Below are records; reproduce exactly the lines from the one that has "Task: Click the Search packages input field" through the one that has "Task: Open the Windows Start menu", ends included, and nothing more.

------

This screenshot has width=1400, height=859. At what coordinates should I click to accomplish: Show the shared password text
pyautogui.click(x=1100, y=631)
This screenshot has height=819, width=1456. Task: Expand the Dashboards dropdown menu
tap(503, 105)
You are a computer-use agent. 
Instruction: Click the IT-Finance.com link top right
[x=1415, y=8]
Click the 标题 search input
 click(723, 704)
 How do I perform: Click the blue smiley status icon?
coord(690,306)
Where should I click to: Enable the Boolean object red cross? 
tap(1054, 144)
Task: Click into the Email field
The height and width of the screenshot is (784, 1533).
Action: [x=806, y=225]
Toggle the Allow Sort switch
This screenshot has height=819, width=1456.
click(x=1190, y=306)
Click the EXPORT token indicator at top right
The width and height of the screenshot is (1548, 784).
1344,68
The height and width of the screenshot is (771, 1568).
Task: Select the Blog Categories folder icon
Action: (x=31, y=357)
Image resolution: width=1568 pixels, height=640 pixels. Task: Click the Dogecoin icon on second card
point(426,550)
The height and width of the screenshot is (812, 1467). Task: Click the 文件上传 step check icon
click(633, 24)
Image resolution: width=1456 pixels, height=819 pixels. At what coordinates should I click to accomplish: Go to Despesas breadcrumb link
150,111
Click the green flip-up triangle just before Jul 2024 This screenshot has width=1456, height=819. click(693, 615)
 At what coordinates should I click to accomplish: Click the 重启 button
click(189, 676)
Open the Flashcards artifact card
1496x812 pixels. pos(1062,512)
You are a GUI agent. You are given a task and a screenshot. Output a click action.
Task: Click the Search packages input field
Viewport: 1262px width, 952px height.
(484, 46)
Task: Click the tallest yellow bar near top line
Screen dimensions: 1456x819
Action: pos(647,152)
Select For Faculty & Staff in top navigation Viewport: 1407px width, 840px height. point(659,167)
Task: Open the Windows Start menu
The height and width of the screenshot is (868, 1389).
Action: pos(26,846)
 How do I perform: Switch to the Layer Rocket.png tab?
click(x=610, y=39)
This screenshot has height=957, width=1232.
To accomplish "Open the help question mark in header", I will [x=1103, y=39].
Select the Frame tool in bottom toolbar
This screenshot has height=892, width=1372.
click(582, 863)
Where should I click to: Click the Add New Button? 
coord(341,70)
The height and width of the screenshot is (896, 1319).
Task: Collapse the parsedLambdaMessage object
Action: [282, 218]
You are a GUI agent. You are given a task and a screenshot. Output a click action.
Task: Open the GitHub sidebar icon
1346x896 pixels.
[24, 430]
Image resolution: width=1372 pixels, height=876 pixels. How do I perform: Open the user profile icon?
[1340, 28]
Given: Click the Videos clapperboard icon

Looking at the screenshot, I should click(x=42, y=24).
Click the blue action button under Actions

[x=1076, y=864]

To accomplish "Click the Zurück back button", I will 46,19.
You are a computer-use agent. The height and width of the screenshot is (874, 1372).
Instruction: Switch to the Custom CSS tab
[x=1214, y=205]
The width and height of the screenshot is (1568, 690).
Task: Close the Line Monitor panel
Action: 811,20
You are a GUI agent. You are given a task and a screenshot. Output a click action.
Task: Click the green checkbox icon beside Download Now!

------

WORKED SOLUTION
Task: Click the Search packages input field
Viewport: 1262px width, 952px height.
(484, 46)
Task: Click the tallest yellow bar near top line
Screen dimensions: 1456x819
Action: pos(647,152)
Select For Faculty & Staff in top navigation Viewport: 1407px width, 840px height. point(659,167)
Task: Open the Windows Start menu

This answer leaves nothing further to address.